> **STUDY MATERIAL**:
┄┄┄┄┄┄┄┄┄┄
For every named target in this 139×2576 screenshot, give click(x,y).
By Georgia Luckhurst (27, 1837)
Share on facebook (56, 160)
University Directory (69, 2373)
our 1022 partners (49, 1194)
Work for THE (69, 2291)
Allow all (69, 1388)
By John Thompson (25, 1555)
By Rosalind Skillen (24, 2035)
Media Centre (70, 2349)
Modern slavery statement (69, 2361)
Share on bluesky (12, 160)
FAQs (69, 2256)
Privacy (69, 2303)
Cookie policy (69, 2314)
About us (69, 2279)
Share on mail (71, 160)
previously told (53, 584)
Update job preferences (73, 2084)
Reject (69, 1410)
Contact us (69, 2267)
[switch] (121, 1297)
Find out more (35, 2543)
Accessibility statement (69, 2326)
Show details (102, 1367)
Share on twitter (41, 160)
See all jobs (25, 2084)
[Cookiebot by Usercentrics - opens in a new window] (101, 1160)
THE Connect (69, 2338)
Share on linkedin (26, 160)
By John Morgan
┄┄┄┄┄┄┄┄┄┄
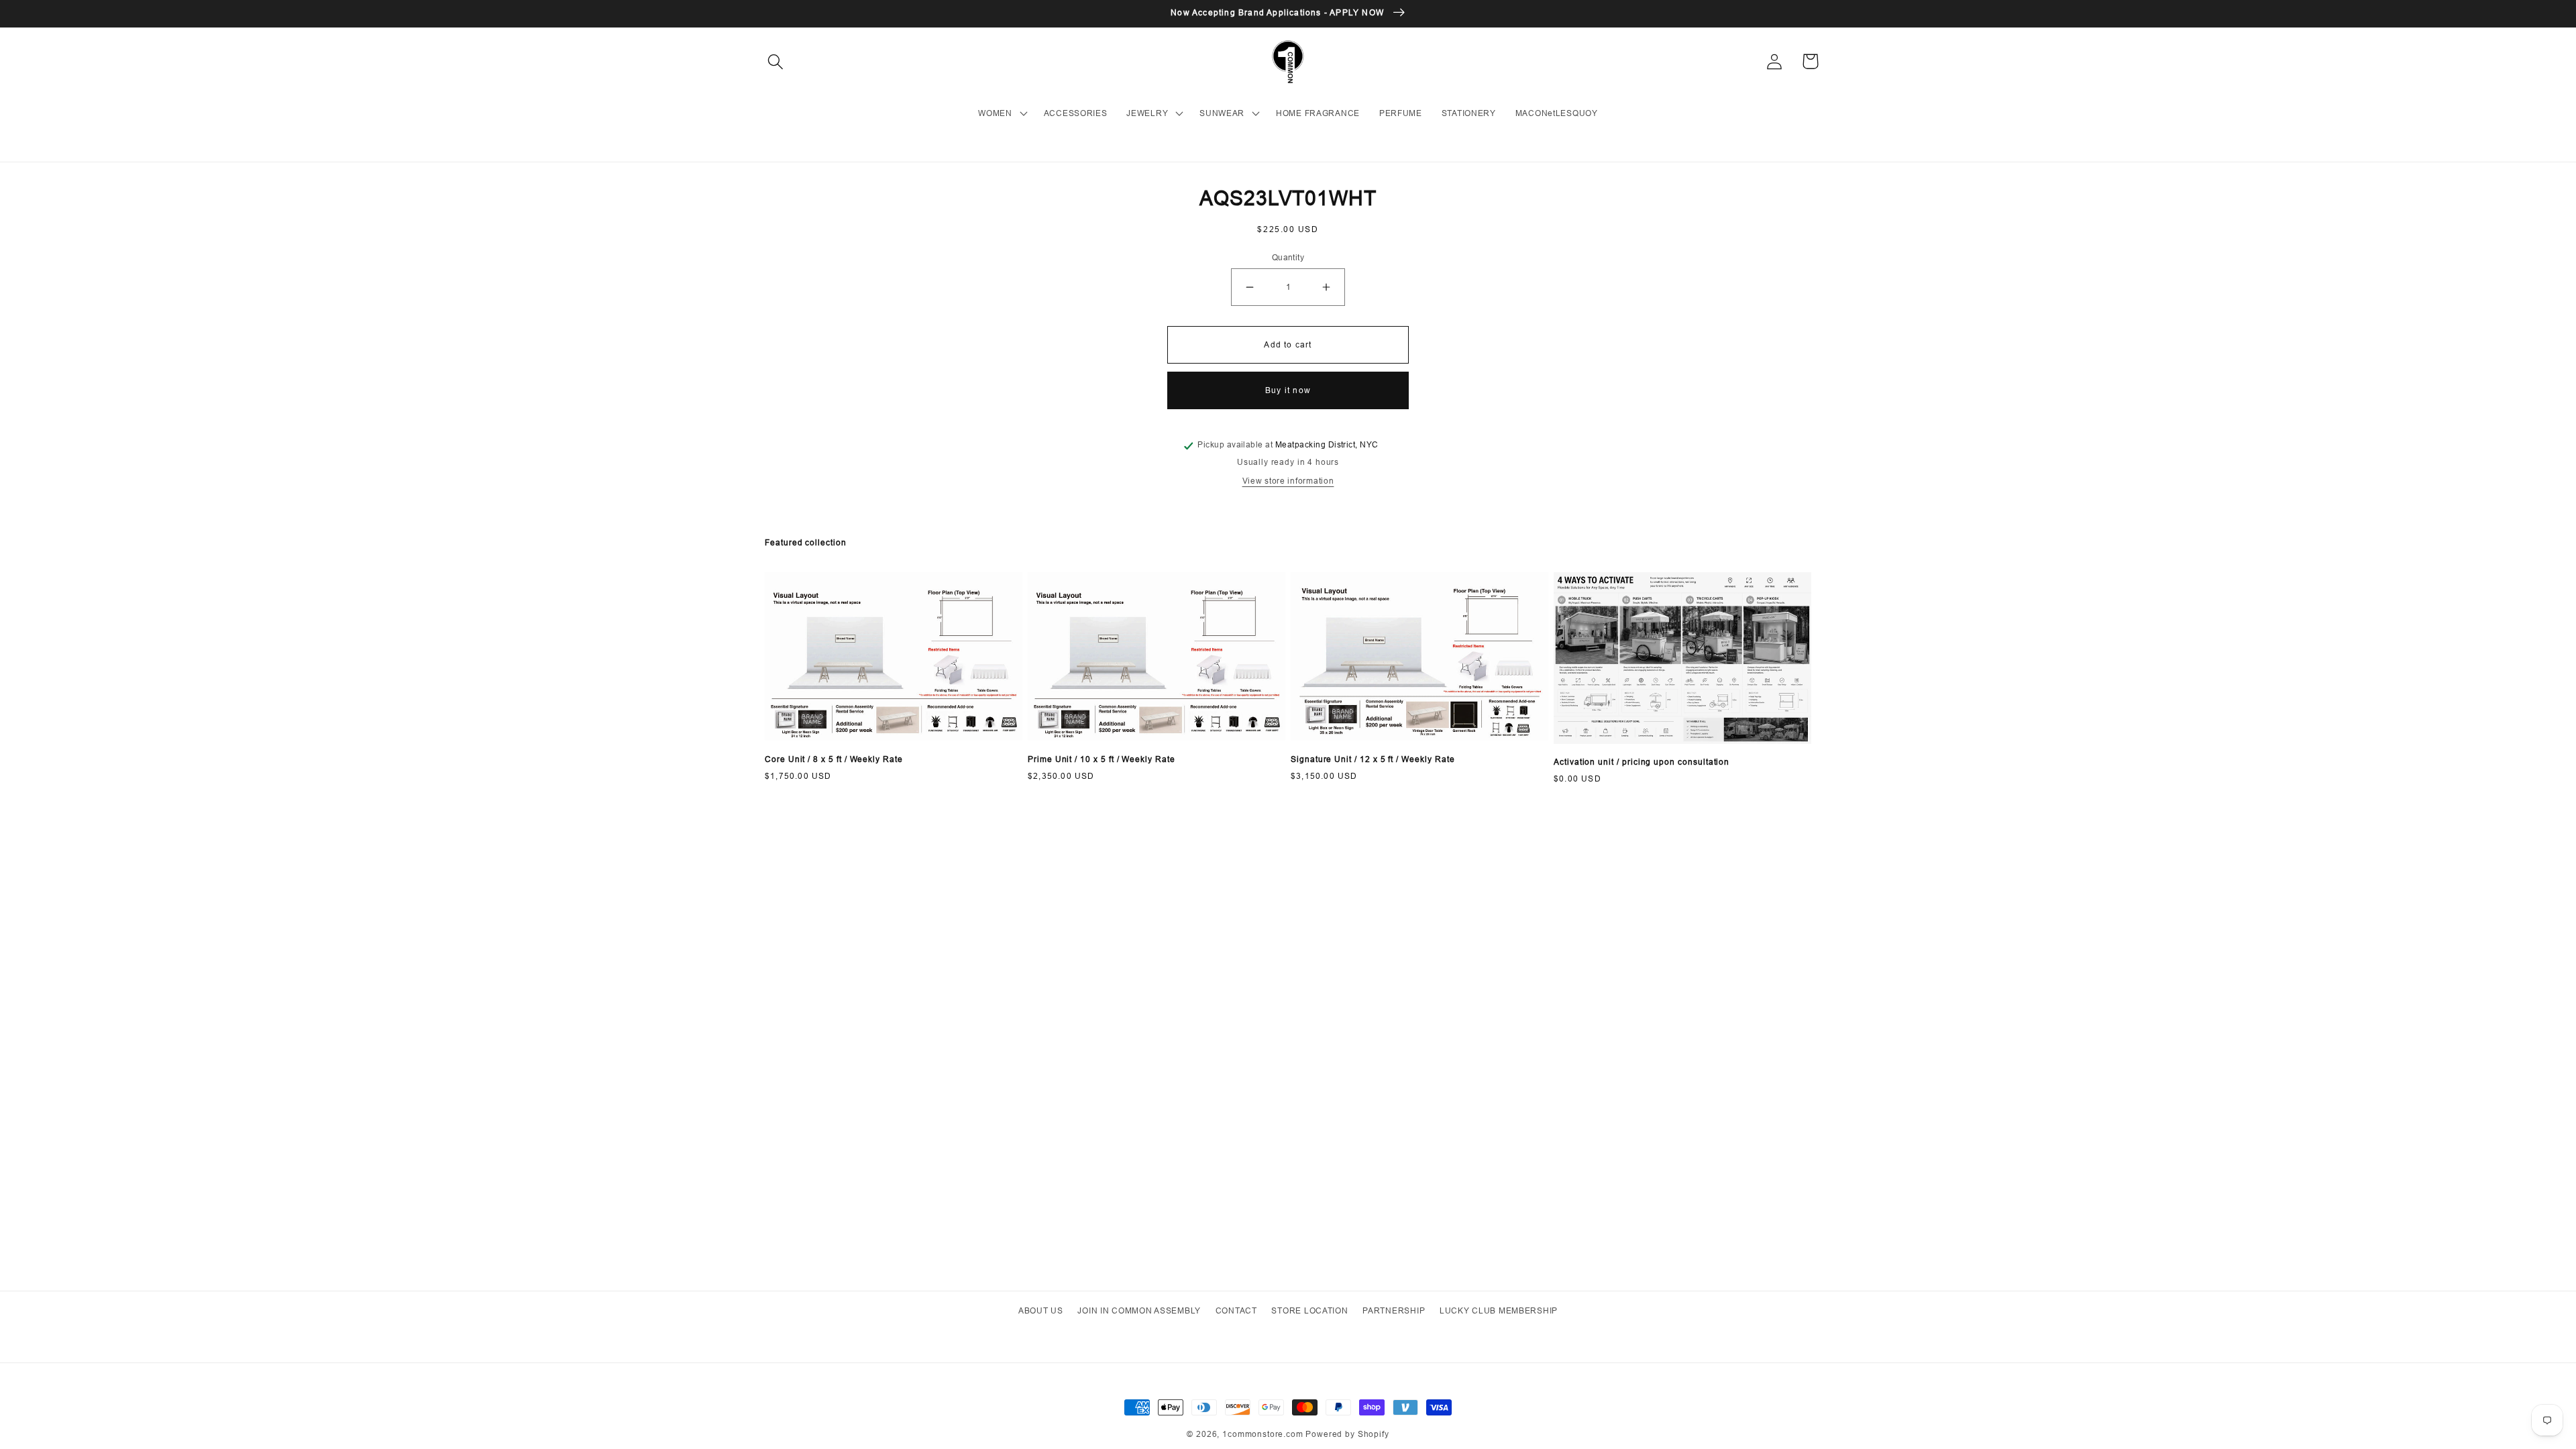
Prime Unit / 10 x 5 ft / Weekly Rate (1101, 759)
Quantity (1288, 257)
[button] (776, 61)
┄┄┄┄┄┄┄┄┄┄
Search the entries for "statement" and copy out each line that has it.

Modern slavery statement (69, 2361)
Accessibility statement (69, 2326)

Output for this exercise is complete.